ROANOKE, Va. -- The Virginia inmate whose case persuaded the US Supreme Court to bar the execution of mentally retarded killers remains on death row more than a year later, and prosecutors are determined to see him die.

Daryl Renard Atkins, who has been reported to have an IQ of 59, might not even benefit from the landmark ruling that bears his name.

Atkins still must prove in state court that he is mentally retarded before he can get a life sentence. Prosecutor Eileen M. Addison said she will make that as difficult as possible.

"They have an expert who believes he is retarded, and we have an expert who says he's not," Addison said. A jury will decide the question in a proceeding set to begin on March 29.

While the high court's ruling in June 2002 protected the severely mentally retarded, it provided little guidance for the far greater number of inmates like Atkins who are borderline cases.
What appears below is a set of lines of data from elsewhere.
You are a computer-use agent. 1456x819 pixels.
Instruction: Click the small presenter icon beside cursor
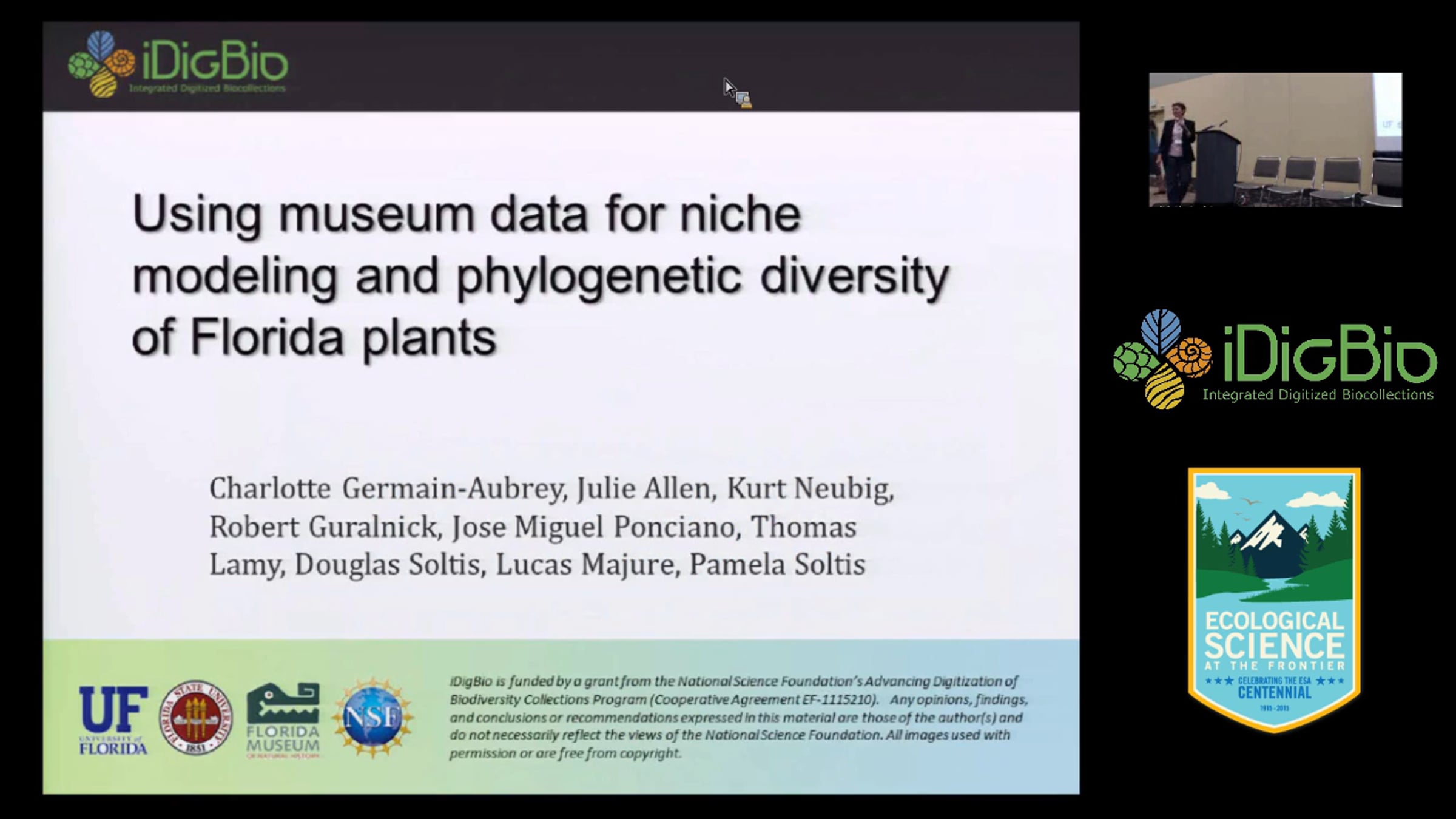(x=744, y=100)
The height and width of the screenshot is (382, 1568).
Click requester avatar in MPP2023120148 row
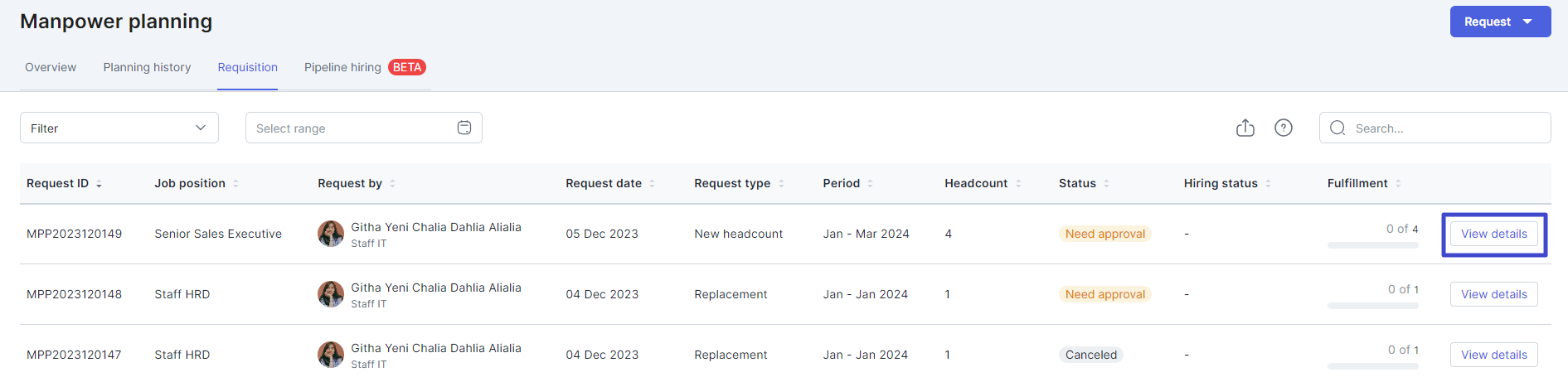pos(331,294)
"Virtually every mentally retarded person who has enough capacity to get in serious legal trouble is going to be at the upper end" of the IQ scale, said David Bruck with the Federal Death Penalty Resource Counsel Project in South Carolina.

The high court left it to states to determine which of the 3,504 death row inmates in America fall into the mentally retarded category.

Most states have followed nationally accepted guidelines that define mental retardation as significantly below-average intellect combined with low "adaptive" skills such as communicating and taking care of oneself.

But when drawing the line between inmates with low intelligence and those who are mentally retarded, states have disagreed, making it easier to get off death row in some states and harder in others.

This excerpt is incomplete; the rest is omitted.